* **Screenshot grounding data**:
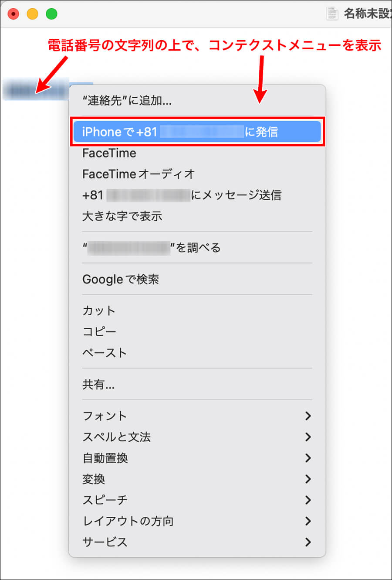Expand the レイアウトの方向 submenu arrow
Screen dimensions: 392x580
[x=308, y=521]

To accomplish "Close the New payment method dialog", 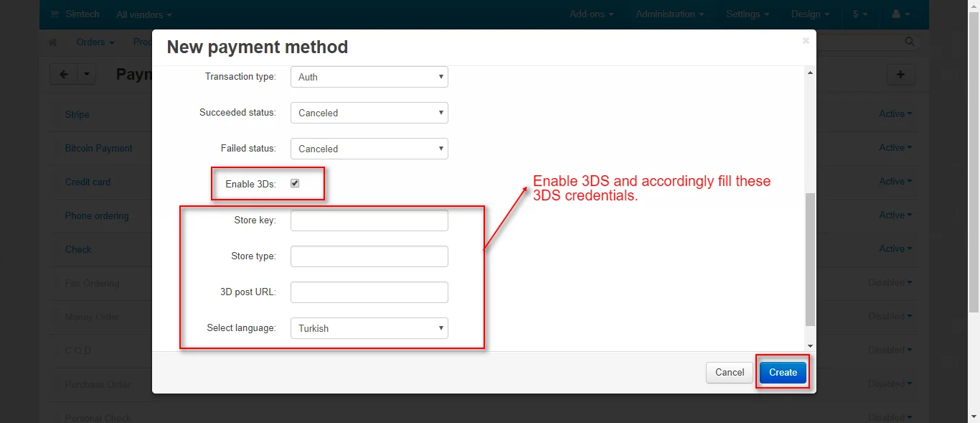I will coord(806,41).
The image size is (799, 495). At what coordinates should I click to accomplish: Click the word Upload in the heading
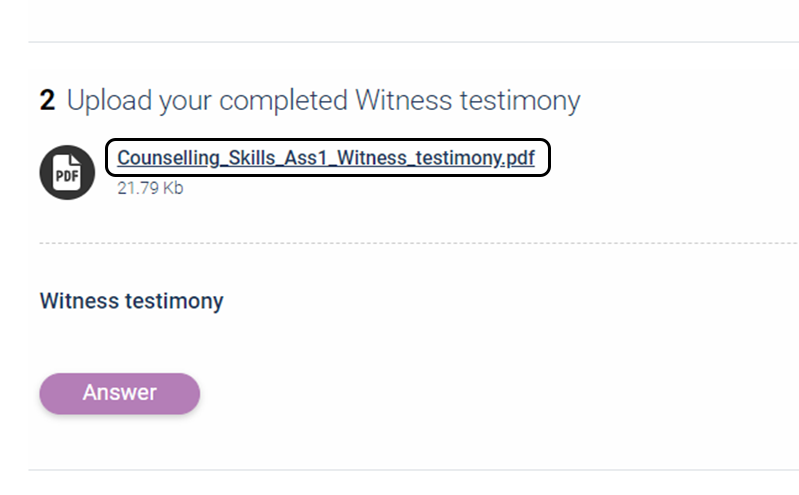pos(109,101)
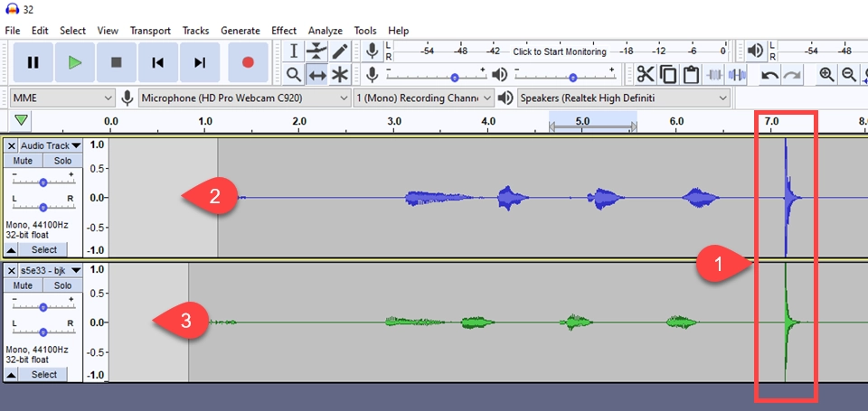Click the Stop playback button
Image resolution: width=868 pixels, height=411 pixels.
coord(116,62)
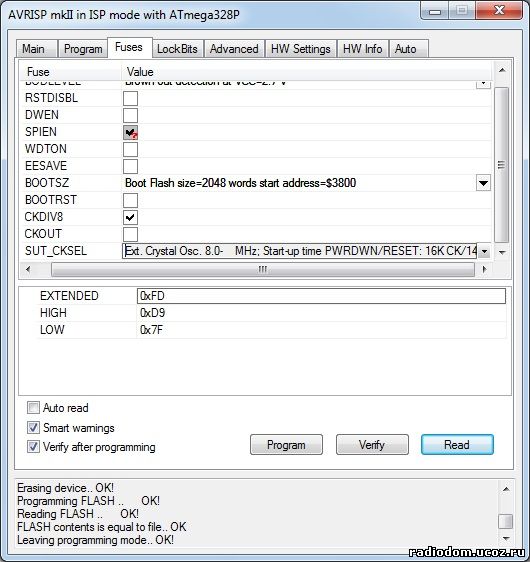Open the BOOTSZ dropdown

pyautogui.click(x=483, y=183)
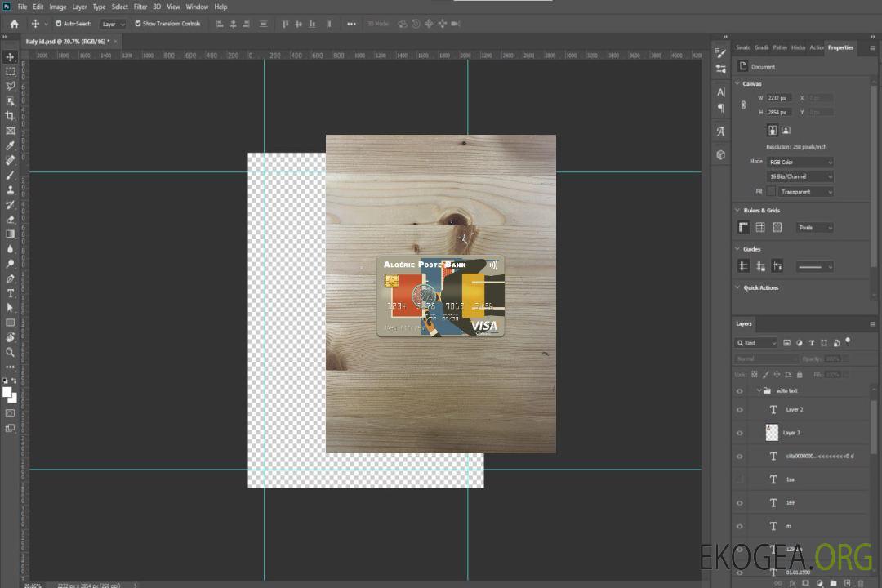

* **What is expected**:
Take the line that holds "The image size" as the start and the last line of the data as the end. Copy only those lines exactly, both ends included, except the pictures.

* **Response**:
The image size is (799, 495). At what coordinates should I click to accomplish: Click the word Upload in the heading
pos(109,101)
Click the Stop playback button
Image resolution: width=868 pixels, height=411 pixels.
coord(116,62)
Open the BOOTSZ dropdown

pyautogui.click(x=483, y=183)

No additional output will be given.